※本記事は日本レスリング協会に掲載されていたものです。
(文=池田安佑美)
全日本学生選手権・男子フリースタイルの最軽量級は、日体大4年の高安直人が決勝戦で同門の2年生、森下史崇を2-1で破って初優勝を遂げた。結果を出したかった昨年は、部の不祥事により1年間の活動停止中により欠場。「やっても意味がない」とレスリングを辞めようと何度も思ったが、思いとどまって練習を積んできた。
松本慎吾監督は、「高安は調整がしっかりできていた。高校時代から(大きな)成績はないが、日体大で地道にやってきたことで、最後の大会で結果が出たと思う」と分析し、4年の最後で花を咲かせた高安を評価した。
千葉・佐倉南高校出身で、日本協会の斉藤修・審判委員長のまな弟子。高校時代から“世界の斉藤”に正しいルールの指導を受け、高校3年の時(2007年)の秋田国体グレコローマン50㎏級で3位に入ったことをきっかけに、日体大で競技を続けることを決心した。

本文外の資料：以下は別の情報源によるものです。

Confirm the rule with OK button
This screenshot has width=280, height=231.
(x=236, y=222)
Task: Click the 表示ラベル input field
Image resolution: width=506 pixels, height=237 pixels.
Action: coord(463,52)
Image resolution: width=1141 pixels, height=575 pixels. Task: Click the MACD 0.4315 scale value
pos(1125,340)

だが、当時の部長、監督から「フリースタイルをやれ」という一言で、4年間、フリー専門で練習を積んできた。「1、2年の時は、日体大の先輩たちが強すぎた」と、強豪チームならではの洗礼を浴びたが、その中でもまれて高安自身も成長を続けた。
■世界ジュニア代表の森下を、絶妙な勝負勘で下す
決勝戦の相手は、「いつも試合で負けている」森下だった。森下は高校時代に日本トップ選手の湯元進一(自衛隊)を破ってスーパー高校生として脚光を浴び、今年も世界ジュニア選手権に出場するなど、ジュニア世代の看板選手。

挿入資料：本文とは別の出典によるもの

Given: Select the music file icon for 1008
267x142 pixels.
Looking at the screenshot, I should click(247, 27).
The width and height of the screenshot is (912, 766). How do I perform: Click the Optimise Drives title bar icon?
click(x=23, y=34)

だが、高安は「4年のプライドで、負ける気持ちは全くなかった」と勝つ気満々で臨んだ。「試合になると、森下はなぜか強くなるんですよ(笑)。練習ではポイントを取れるのに…」と、普段どおりの力を出せば勝機があると確信していた。
松本監督も「高安は練習でも1本取りに行くレスリングをしていた。森下は練習でポイントを取らせたりすることが多く、練習の差が試合に出たと思う。森下にはいい薬になったと思う」と、両者の明暗を分けた普段の練習について言及した。

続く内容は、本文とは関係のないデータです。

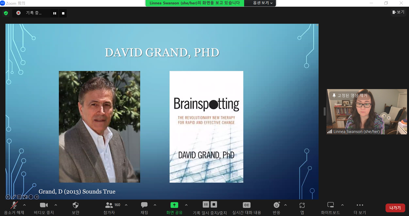Toggle video off (비디오 중지)
Image resolution: width=409 pixels, height=216 pixels.
(44, 205)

高安を精神的にバックアップしたのが、北京五輪銀メダリストの松永共広(ALSOK)の存在だ。「夏合宿でいろいろ教えてもらいました。タックルの処理が下手だったので、その技術を教わりました」。決勝戦の第2ピリオドで森下からタックルを決めてテークダウンを奪ったのは、松永指導の賜物だったようだ。
決勝前にも、応援に来た松永から「もっと、ココという時にしっかり1点を取らないと」というアドバイスで、勝負勘に磨きをかけて挑んだことも功を奏したようだ。
この優勝で、11月の全日本大学選手権の日体大代表争いで1歩リードしたのではないか。「決勝戦でタックルを決めた時、本当に気持ちよかった」と、全日本学生の頂点に立った喜びを、しばしかみ締めていた。